By Associated Press
Montgomery AL – State revenue officials say Alabama could lose $30 million to $50 million in annual corporate income tax collections if the state loses its appeal on a case over business tax deductions.
A circuit judge has already ruled against the state and a loss in the appeals process, which could drag on for years, also could lead to the state's paying as much as $100 million in refunds, state officials estimate.
Lower corporate income tax collections would directly affect public schools and colleges, because almost all of that money goes to the state Education Trust Fund.
"It's a significant amount," state Revenue Commissioner Tom Surtees told The Birmingham News in a story for Sunday's editions.
Attorneys for Alabama, led by Jeff Patterson, are scheduled to file a brief with the Alabama Court of Civil Appeals on Monday. Attorneys for the company involved in the case, VFJ Ventures Inc., will have as long as four weeks from Monday to file their brief.

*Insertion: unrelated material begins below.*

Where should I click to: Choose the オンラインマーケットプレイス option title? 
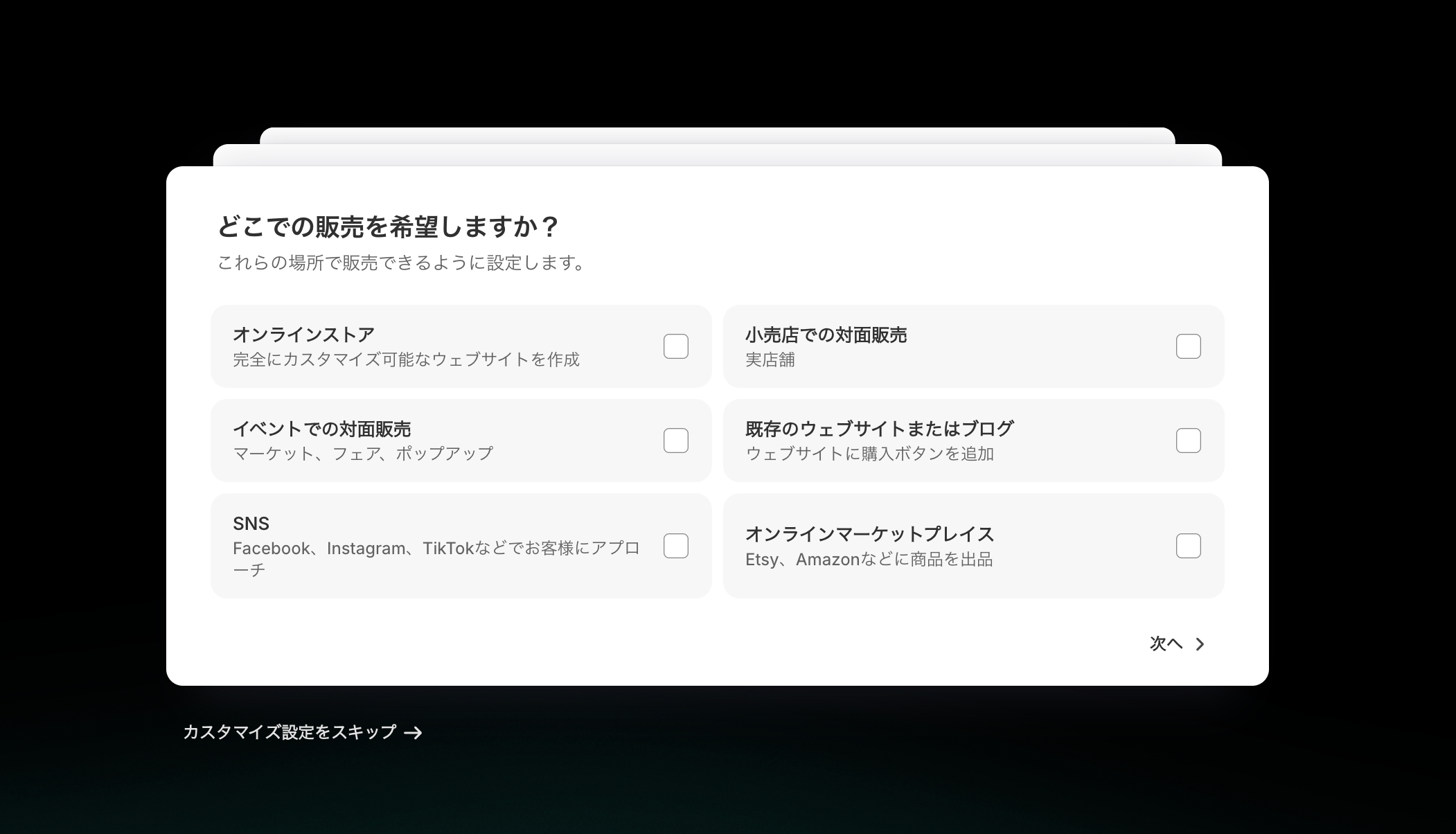coord(869,534)
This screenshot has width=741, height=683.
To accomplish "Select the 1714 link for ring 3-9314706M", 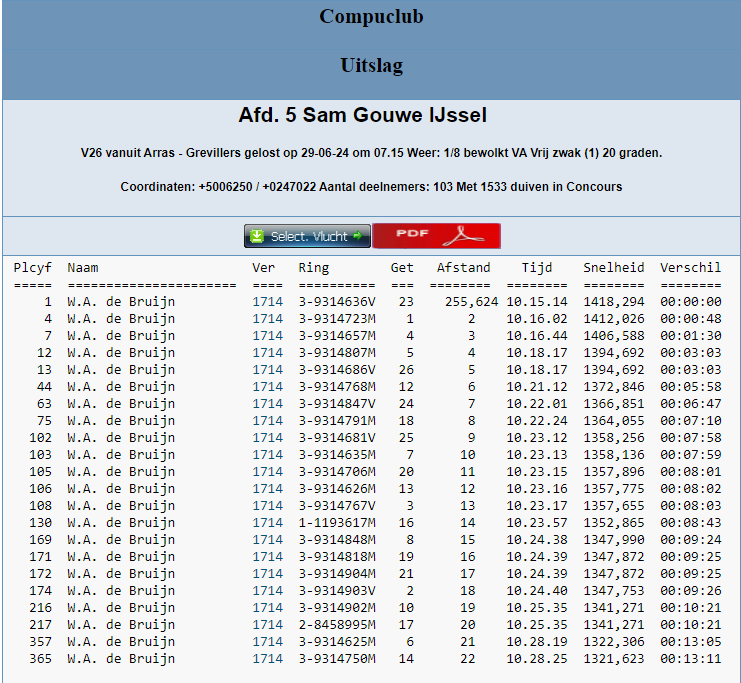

Bruce Ely of Birmingham, who is representing VFJ Ventures, said companies and tax officials in other states are keeping a close watch on the case, which produced the first judge's ruling in the nation on a law designed to limit some corporate tax deductions for interest and royalty payments.
So far, about 20 states, including Alabama, have passed such add-back laws, said Joe Garrett, a lawyer and Alabama's administrator of tax policy.
The case centers on a law that Alabama legislators passed in 2001 at the request of then-Gov. Don Siegelman.
The law was designed to close what Siegelman aides said was a loophole that let Alabama companies reduce their state income tax bills by paying interest or trademark royalties to sister or parent companies in states with no corporate income tax, such as Delaware.
The Alabama companies could deduct those interest or royalty payments from their taxable income, thereby lowering their Alabama tax bill, while their parent or sister companies earned the income from Alabama free of any state tax. Critics called it a giant tax-avoidance scheme.
Alabama's law required companies to add back as taxable income those interest and royalty payments.
The law has exceptions. For instance, a company doesn't have to add back the deductions if it proved such adjustments were unreasonable.
VFJ Ventures, which makes and markets jeans mainly with the Lee and Wrangler brand names, filed suit, challenging the law and a 2003 claim by state auditors that it owed Alabama an extra $1.02 million in income taxes on its income from 2001.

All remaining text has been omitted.